The study, from researchers from Stanford University, also finds the opposite - that children with low reading skills in first and third grade are more likely to have relatively high aggressive behavior in third and fifth grades.
The researchers chose to explore this question in light of the fact that the social and academic realms in school are inextricably connected. “Children’s social behavior can promote or undermine their learning,” explains lead author Sarah Miles, a Ph.D. student at Stanford University, “and their academic performance may have implications for their social behavior.”
Cause of ongoing pain elucidated
Scientists in the UK, searching for the cause behind ongoing spontaneous pain, have found evidence that it’s the undamaged nerve fibers that cause the pain, not those that are damaged by injury or disease.

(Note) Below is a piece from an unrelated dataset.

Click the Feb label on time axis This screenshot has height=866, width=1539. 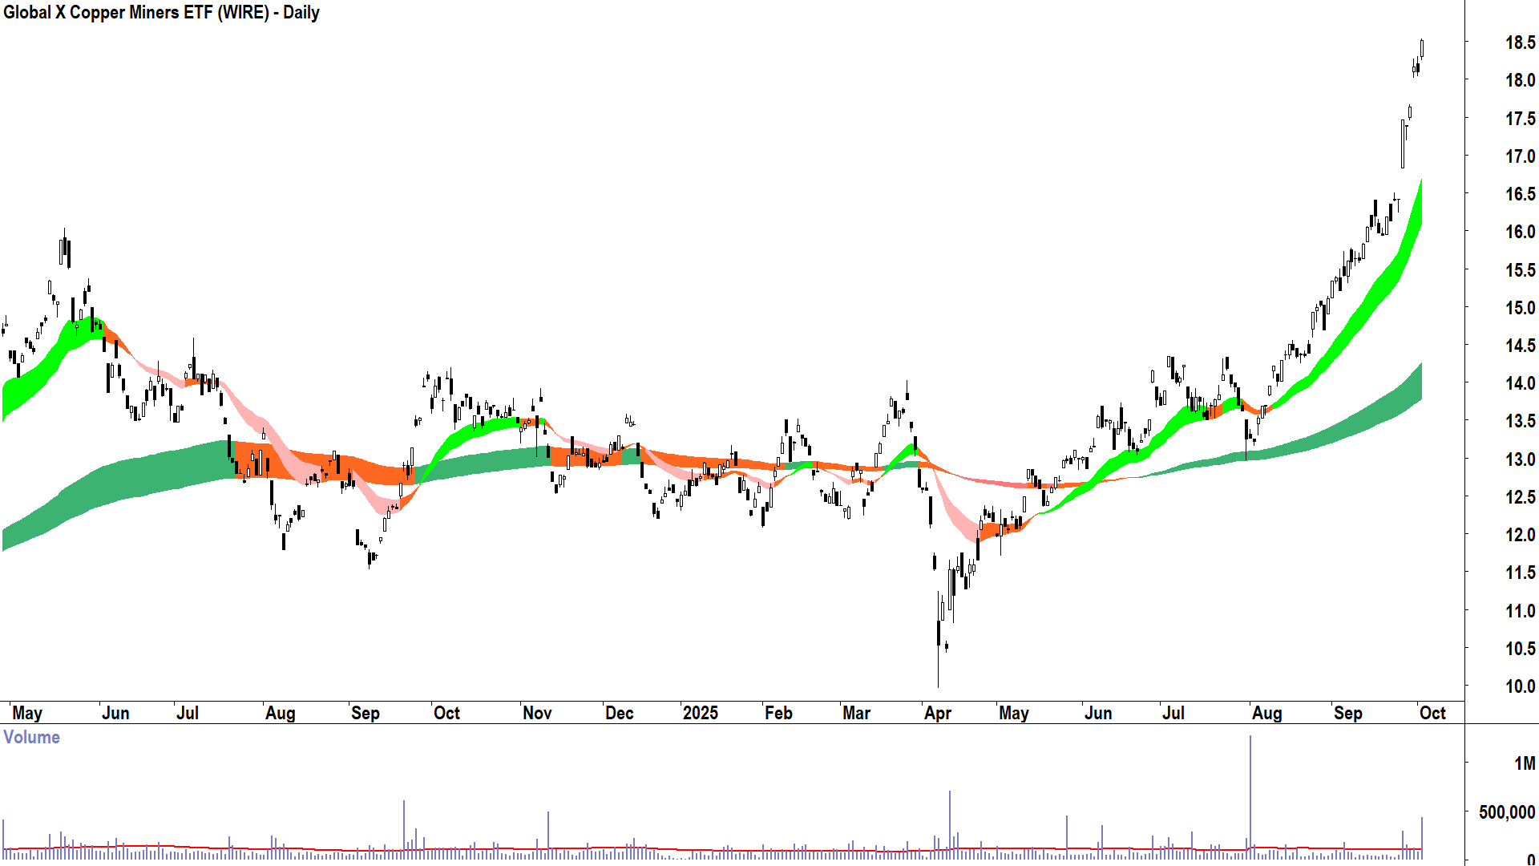(778, 713)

Ongoing pain is characterized by a burning or sharp stabbing or shooting pain that can occur spontaneously after nerve injury. Unlike “evoked” pain caused, for example, by hitting your thumb with a hammer, ongoing pain frequently reduces quality of life and is difficult to treat with currently available painkillers.
Genetics of human muscular dystrophy
Various forms of human muscular dystrophy result from mutations in genes encoding proteins of the nuclear envelope. A new paper in the February 15th issue of G&D reveals how.
Ten human hereditary laminopathies, including Emery-Dreifuss muscular dystrophy (EDMD), are associated with mutations in the LMNA gene that codes for the nuclear filament proteins, lamins A and C. Dr. Brain Kennedy and colleagues at the University of Washington have used a mouse model of EDMD to elucidate the mechanism by which altered expression of A-type lamins causes progressive muscular degeneration.
Major Alzheimer’s discovery
A team from the Faculty of Medicine at Universiti Laval and the research centre at CHUQ (Centre hospitalier universitaire de Quibec) has discovered a natural defence mechanism that the body deploys to combat nerve cell degeneration observed in persons with Alzheimer’s disease (AD).
Investigators Alain R. Simard, Denis Soulet, Genevieve Gowing, Jean-Pierre Julien and Serge Rivest describe this major discovery in the February 16th issue of the scientific journal Neuron.